Does processing dimensions and measure from SSIS can cost that much?
What kind of processing should I choose for fast cube processing. I am doing Process full.
When I am processing cube from first two options then most of the time cube is getting failed by saying "attribute key not found" but it works well when I process dimensions and measure separately. Doesn't process full cube ensure proper processing of dimension and measures?

Best Answer

Oh my dear..

First of all. In your case I would like to suggest you to choose the "Process Default" option. If you are using Process Full always you are dropping all data and objects and recreating all of your stuff. You don't need them. Very often the proposal option is to use ProcessData followed by ProcessIndex.

I didn't proces the cube from within the SSIS, but probably SSIS is checking something and locking something on the database. The best option is to use XMLA. If you want to process your cube from within the SSIS you can write a script task to perform the processing - you can find a scripts on the net.

You need to also check if you have a clean data. Check twice in your project and in your data if you have all the keys and so on. If you are processing separately dimension the data is not comparing between measures and dimensions. I am pretty sure that you have some keys in fact tables that have no corresponding values in your dimension. Make an order with this. If you have no values in dimension and it's correct (doesn't exist in the source tables) you can add to each dimension one extra value with i.e. key "-1" and all values like "N/A" (not applicable) and point the not founded values to this record in the dimensions.

And at the end. If you have a big SSAS database please think about a partitioning.

It's a lot to talk about. If you have some specific questions feel free to ask.

Related Solutions

Sql-server – SSAS cube process time increased after making fact and dimension small

Processing a cube largely consists of 3 steps,

Getting the data
building indexes
calculating aggregations

Step 2 and 3 are the least expensive (during processing) in my opinion so let's start with that.

Building indexes does little more than calculating bitmap indexes for your attribute relationships.
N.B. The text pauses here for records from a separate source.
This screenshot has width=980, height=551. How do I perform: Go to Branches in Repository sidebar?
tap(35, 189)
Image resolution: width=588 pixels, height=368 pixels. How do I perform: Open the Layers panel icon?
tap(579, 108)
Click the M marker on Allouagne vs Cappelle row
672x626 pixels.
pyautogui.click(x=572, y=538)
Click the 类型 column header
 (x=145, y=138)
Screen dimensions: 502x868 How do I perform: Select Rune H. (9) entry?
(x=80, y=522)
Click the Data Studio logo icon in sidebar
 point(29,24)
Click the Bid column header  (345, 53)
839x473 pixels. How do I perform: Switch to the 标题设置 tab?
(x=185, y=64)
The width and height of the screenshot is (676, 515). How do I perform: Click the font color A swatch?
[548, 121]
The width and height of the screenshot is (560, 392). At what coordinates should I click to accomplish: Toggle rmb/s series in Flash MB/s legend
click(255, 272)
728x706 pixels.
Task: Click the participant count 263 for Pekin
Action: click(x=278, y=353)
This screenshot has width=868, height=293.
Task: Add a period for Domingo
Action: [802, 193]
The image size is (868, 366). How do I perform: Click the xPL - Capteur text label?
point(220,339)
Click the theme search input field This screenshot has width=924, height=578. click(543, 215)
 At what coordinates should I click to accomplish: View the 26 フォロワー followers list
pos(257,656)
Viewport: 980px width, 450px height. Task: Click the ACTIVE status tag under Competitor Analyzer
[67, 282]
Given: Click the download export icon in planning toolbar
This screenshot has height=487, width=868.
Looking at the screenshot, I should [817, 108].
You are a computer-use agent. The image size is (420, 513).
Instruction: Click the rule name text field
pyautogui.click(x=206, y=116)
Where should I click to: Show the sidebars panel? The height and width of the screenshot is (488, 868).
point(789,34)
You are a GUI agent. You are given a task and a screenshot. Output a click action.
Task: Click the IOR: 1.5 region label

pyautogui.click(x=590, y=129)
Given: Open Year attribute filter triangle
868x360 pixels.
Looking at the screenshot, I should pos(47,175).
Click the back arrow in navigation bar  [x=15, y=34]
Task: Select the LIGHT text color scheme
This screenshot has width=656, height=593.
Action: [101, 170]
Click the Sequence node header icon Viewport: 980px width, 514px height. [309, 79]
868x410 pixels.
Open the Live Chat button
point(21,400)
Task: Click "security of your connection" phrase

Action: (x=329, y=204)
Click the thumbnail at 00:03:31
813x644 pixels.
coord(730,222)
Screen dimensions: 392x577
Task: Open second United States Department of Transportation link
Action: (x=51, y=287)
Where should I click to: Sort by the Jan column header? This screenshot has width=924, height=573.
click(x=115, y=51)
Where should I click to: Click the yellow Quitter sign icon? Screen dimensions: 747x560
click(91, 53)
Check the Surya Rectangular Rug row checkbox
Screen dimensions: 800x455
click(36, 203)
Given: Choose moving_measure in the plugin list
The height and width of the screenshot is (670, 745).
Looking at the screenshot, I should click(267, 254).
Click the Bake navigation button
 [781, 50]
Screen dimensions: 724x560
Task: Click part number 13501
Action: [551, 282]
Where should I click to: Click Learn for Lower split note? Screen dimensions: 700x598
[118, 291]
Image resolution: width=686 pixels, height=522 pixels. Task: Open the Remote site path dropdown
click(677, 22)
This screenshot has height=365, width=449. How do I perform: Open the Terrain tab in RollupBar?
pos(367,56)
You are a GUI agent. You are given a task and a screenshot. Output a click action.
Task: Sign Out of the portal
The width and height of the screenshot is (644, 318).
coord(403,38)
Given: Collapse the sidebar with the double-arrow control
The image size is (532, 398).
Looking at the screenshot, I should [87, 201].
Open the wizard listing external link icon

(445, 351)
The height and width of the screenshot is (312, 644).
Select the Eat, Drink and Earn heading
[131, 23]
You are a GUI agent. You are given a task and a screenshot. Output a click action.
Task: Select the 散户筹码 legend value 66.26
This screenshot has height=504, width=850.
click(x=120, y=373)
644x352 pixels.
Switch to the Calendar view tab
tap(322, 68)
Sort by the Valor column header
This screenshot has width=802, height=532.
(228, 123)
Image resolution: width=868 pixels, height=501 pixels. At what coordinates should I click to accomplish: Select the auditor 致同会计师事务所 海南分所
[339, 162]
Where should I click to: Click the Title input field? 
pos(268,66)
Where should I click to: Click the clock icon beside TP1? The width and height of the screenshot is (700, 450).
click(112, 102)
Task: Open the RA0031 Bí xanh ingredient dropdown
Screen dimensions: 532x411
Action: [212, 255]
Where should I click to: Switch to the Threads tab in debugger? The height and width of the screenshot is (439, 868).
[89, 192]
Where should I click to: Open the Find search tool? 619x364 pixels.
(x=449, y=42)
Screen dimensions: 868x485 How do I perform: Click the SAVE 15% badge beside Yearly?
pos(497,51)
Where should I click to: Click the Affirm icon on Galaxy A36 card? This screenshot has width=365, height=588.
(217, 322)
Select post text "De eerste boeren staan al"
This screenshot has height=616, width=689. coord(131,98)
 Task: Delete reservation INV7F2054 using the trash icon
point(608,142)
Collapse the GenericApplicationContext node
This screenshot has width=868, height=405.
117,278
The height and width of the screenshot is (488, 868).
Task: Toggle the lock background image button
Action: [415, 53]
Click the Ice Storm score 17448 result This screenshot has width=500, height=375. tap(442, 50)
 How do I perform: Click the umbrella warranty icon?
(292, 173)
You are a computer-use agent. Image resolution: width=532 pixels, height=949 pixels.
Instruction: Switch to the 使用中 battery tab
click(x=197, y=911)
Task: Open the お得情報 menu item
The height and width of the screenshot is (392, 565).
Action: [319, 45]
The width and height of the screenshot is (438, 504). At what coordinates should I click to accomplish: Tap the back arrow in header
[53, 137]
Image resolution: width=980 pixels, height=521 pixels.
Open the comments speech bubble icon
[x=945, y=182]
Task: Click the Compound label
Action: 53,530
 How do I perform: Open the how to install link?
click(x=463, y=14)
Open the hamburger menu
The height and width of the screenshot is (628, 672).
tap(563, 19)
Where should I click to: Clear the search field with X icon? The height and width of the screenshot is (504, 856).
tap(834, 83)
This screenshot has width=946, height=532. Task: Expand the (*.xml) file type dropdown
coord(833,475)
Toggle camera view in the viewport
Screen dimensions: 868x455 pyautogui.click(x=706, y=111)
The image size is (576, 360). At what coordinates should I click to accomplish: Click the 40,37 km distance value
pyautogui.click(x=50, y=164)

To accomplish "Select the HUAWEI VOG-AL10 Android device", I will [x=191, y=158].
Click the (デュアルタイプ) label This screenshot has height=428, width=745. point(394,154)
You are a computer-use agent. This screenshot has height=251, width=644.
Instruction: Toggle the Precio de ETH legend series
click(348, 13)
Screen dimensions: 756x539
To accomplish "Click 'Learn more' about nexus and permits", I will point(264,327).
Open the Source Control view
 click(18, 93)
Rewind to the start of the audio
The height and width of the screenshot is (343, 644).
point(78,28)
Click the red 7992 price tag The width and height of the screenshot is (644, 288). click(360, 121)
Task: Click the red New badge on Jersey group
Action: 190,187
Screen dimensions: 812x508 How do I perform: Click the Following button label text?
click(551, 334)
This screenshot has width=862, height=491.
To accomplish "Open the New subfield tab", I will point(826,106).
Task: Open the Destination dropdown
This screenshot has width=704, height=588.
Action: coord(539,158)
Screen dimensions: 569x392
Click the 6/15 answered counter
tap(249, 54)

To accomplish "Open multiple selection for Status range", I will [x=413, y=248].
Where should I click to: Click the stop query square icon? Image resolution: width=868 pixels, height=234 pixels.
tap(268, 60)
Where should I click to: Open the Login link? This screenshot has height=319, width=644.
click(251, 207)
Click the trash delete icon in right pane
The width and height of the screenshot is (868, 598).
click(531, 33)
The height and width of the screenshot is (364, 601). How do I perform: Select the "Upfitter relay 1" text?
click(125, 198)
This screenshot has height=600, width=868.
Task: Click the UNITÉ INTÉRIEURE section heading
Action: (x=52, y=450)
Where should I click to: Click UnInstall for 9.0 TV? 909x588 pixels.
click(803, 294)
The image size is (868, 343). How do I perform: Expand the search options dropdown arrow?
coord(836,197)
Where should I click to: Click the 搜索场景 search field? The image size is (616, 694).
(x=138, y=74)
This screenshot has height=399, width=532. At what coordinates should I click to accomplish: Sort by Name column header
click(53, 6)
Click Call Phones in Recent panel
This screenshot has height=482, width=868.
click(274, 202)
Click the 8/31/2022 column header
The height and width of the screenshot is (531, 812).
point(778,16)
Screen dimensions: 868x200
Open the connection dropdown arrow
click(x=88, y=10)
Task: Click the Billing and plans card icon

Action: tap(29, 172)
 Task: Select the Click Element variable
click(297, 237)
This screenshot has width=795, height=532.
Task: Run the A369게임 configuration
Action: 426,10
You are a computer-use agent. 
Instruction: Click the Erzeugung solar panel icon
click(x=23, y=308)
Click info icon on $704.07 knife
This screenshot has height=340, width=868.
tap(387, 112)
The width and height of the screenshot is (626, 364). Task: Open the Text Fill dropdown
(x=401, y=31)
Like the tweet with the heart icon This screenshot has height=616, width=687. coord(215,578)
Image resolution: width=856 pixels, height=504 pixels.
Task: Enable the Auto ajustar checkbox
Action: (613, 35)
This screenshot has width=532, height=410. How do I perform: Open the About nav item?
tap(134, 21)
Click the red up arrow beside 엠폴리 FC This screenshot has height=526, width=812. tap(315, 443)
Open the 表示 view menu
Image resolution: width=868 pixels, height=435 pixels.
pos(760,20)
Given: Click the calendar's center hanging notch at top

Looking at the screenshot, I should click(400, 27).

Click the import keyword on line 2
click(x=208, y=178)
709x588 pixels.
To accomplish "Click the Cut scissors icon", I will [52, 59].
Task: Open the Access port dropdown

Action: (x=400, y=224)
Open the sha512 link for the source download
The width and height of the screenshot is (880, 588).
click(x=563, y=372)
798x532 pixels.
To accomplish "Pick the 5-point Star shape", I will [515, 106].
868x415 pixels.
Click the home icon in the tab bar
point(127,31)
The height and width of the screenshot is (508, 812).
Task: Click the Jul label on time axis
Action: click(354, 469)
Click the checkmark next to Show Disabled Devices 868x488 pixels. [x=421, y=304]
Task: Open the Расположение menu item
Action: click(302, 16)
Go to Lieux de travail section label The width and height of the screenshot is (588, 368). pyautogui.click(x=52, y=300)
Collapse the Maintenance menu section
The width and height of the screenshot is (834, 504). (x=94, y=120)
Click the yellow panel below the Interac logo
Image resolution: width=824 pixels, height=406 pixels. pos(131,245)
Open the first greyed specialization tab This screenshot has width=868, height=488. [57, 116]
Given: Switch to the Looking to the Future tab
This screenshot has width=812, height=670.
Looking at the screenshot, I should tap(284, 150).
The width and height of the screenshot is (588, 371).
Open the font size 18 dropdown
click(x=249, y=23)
So depending on how many of those you have designed this could take longer or not, but usually shouldn't take half an hour. This does little more than saying "hey if this item group is filtered on, I already know what Items are in it, so I can add those up instead of doing a NONEMTPTYCROSSJOIN"

Calculating aggregations is the process in which the subtotals are calculated for every level where you defined them. If you haven't used any usage based optimization or attribute hierarchies and haven't defined any aggregations yourself those are only calculated on the leaf level of your dimensions hierarchies (aka the lowest level of every attribute). This is basically "hey if I need the sales for this item group I have precalculated it and don't have to add up these items"

A large part of processing time is used while fetching data. If you would trace your queries while processing you would notice that for every single dimension attribute a SELECT DISTINCT attributename FROM dimension_table is executed. If that dimension table is a view, and the query from the view is slower after adding a where, that dimension processing might become slower by time_the_view_is_slower * number_of_attributes.
How many columns are in the select list of your view is largely irrelevant, the number of attributes in your dimension is.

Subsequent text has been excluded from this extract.